• _Document extract_:
********
Graph 1: A Survey for the EU-UK Trade Agreement

Source: What UK Thinks, 20186

For example, in a survey conducted in the UK between October 8-10, 2018, the most common answer to the question “What is your preferred option for the UK’s future relationship with the EU?” was “Canada Plus style free trade deal.”

The statement sent by Prime Minister Johnson to the UK Parliament on February 3, 2020, expressed the desire for a deal reflecting the international best practices set forth in the FTAs and already accepted by the EU and one that could be developed when necessary. It was stated that this agreement should include full free trade between the UK and the EU with no tariffs, fees, charges, or quantitative restrictions, and trade-in services that go beyond standard commitments to cover a wide range of key areas, particularly professional services, and commercial services. According to Johnson’s statement, the desired EU-UK trade agreement should cover four main subjects: (i) a free trade agreement, (ii) an agreement on fisheries, (iii) an agreement on internal security cooperation, and (iv) other areas of cooperation.7

In his speech addressed to the public after submitting this text to the Parliament, the Prime Minister clearly stated that he was in favor of an FTA similar to the one between the EU and Canada. However, EU officials pointed out that the UK and Canada are not comparable countries. Indeed, looking at the EU-Canada Comprehensive Economic and Trade Agreement (CETA), which eliminates 98 percent of the customs tariffs between Canada and the EU, it may be observed that the negotiations took about five years. In addition, it covers many areas, such as removing technical barriers in mutual trade, the best access to public procurement, encouraging investments, geographical indications, facilitating trade visits, and mutual recognition of professional qualifications from architects to crane operators.8

Moreover, due to the COVID-19 pandemic that started in Wuhan, China, in December 2019, before spreading rapidly throughout European countries and causing many deaths, the negotiations did not take place within the predetermined schedule and face-to-face, which was another factor indicating that the expectations would not be fully met.
********
• _What is expected_: In the text on the EU-UK trade agreement, what share of customs tariffs between Canada and the EU does CETA eliminate?

• _Data records_:
********
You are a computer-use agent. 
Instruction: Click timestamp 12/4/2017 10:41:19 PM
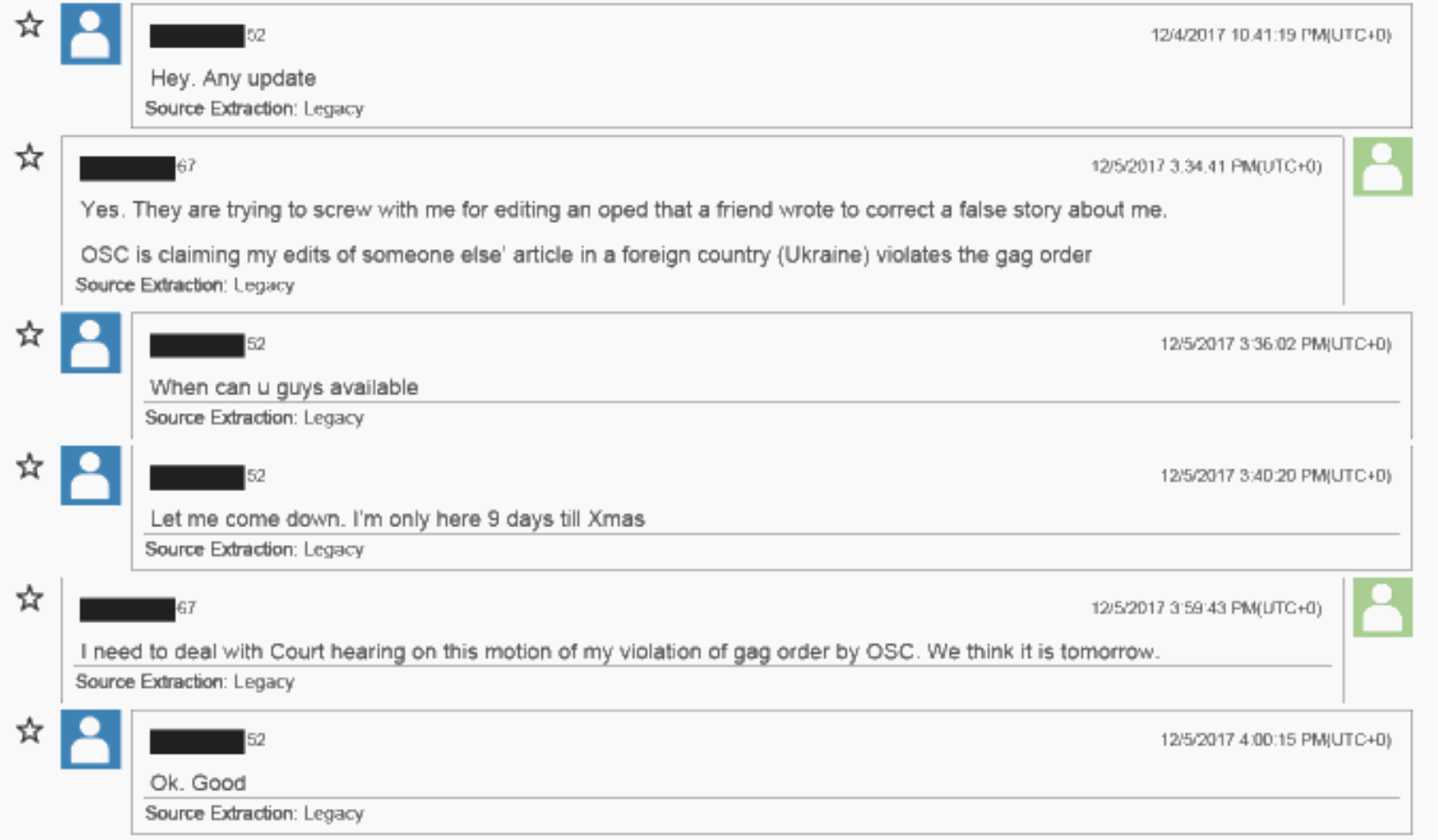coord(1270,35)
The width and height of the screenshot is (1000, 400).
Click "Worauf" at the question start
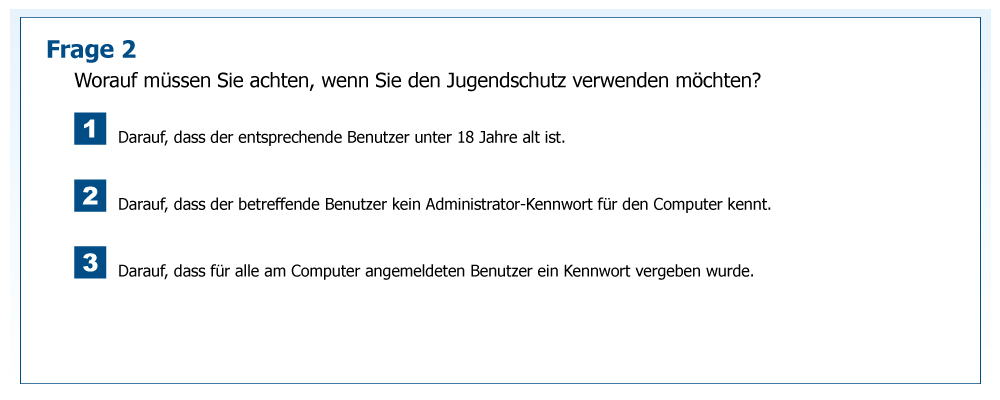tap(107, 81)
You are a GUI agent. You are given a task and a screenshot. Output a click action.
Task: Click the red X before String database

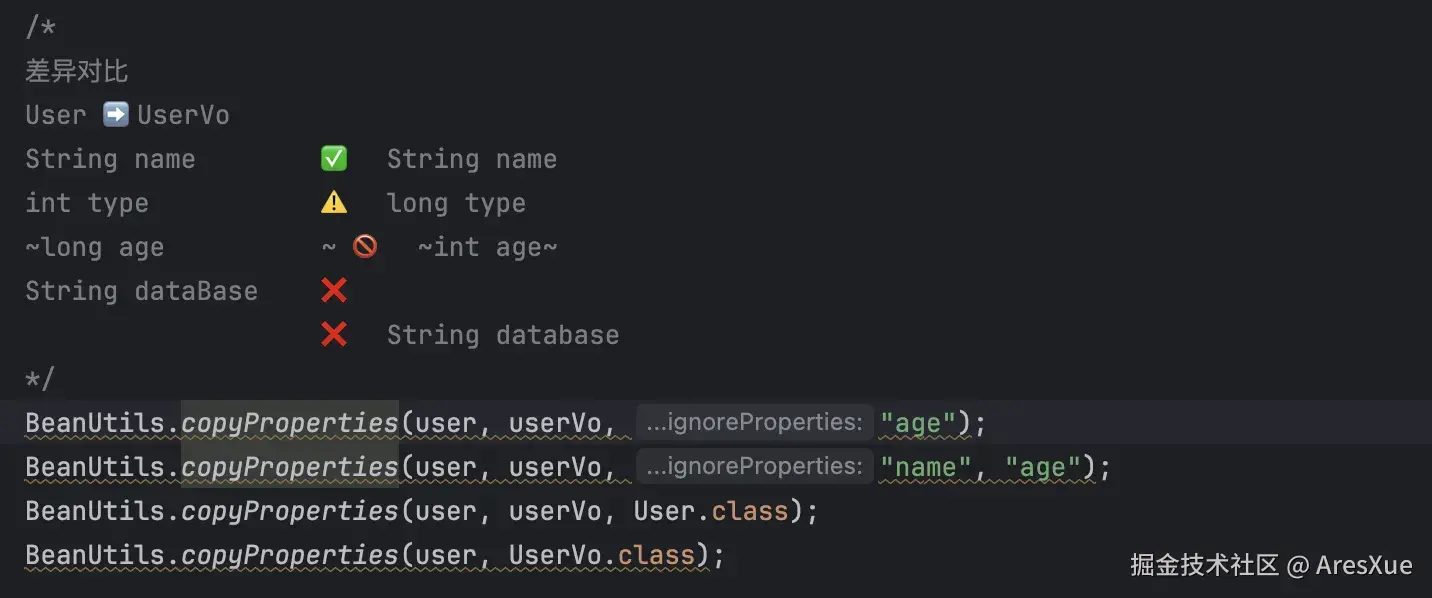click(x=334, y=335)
********
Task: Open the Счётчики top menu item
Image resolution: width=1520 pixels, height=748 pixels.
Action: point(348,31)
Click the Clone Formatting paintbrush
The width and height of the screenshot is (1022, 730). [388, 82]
********
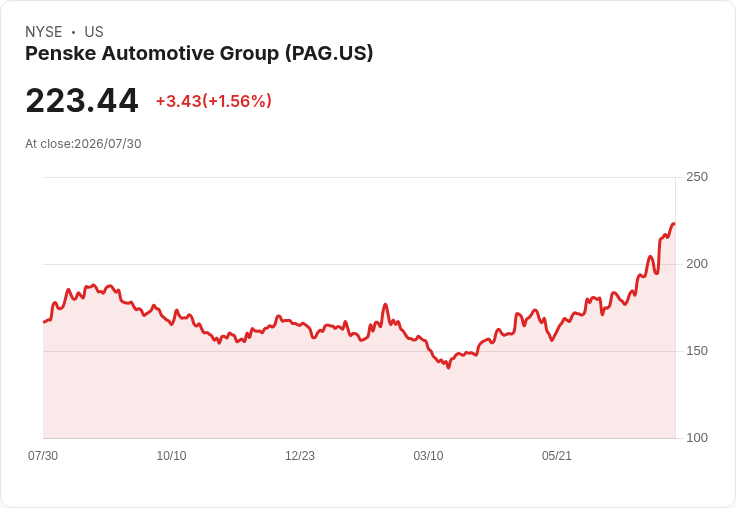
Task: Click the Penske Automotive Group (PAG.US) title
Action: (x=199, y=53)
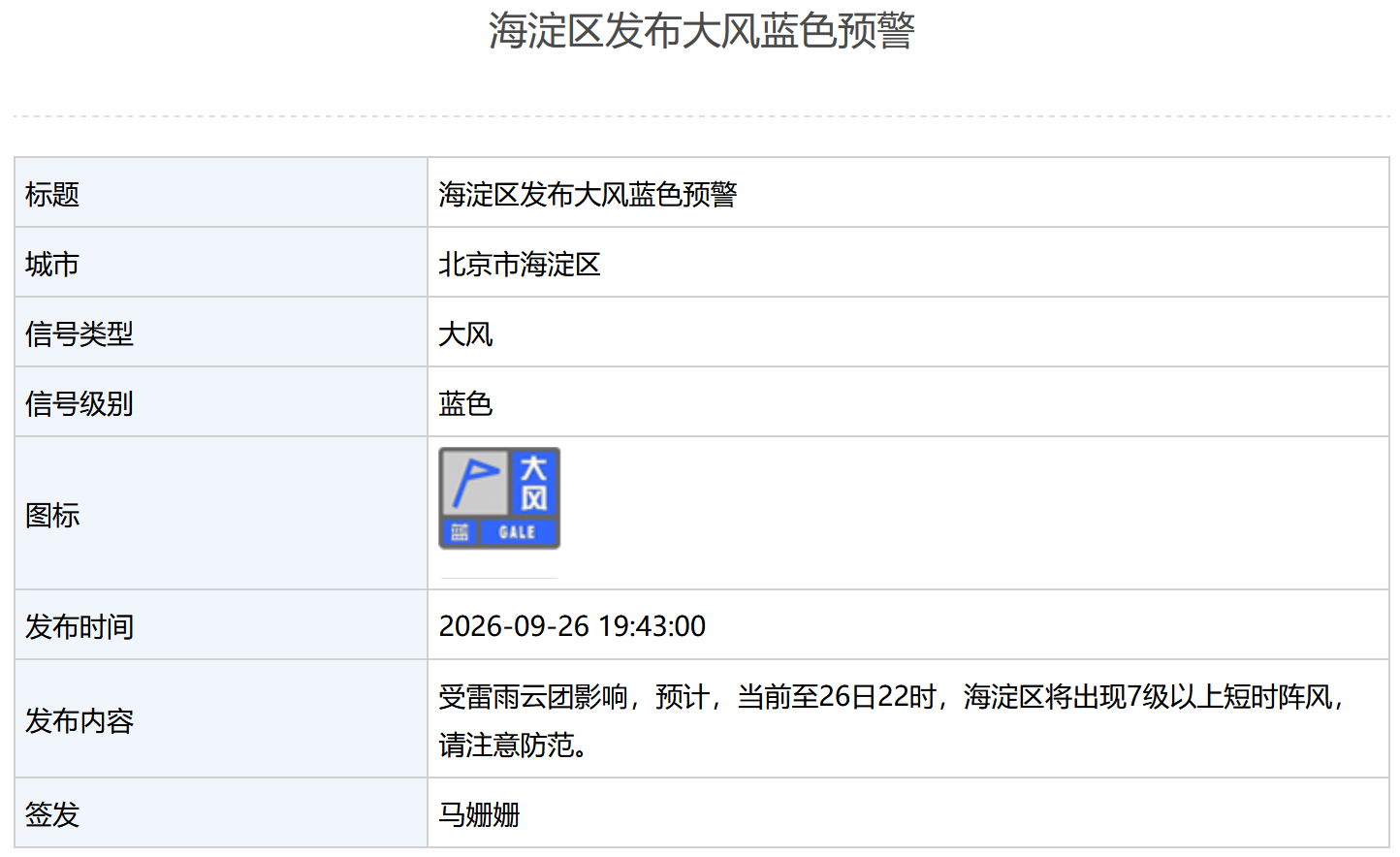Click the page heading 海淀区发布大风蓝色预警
********
• _Exercise response_: 98 percent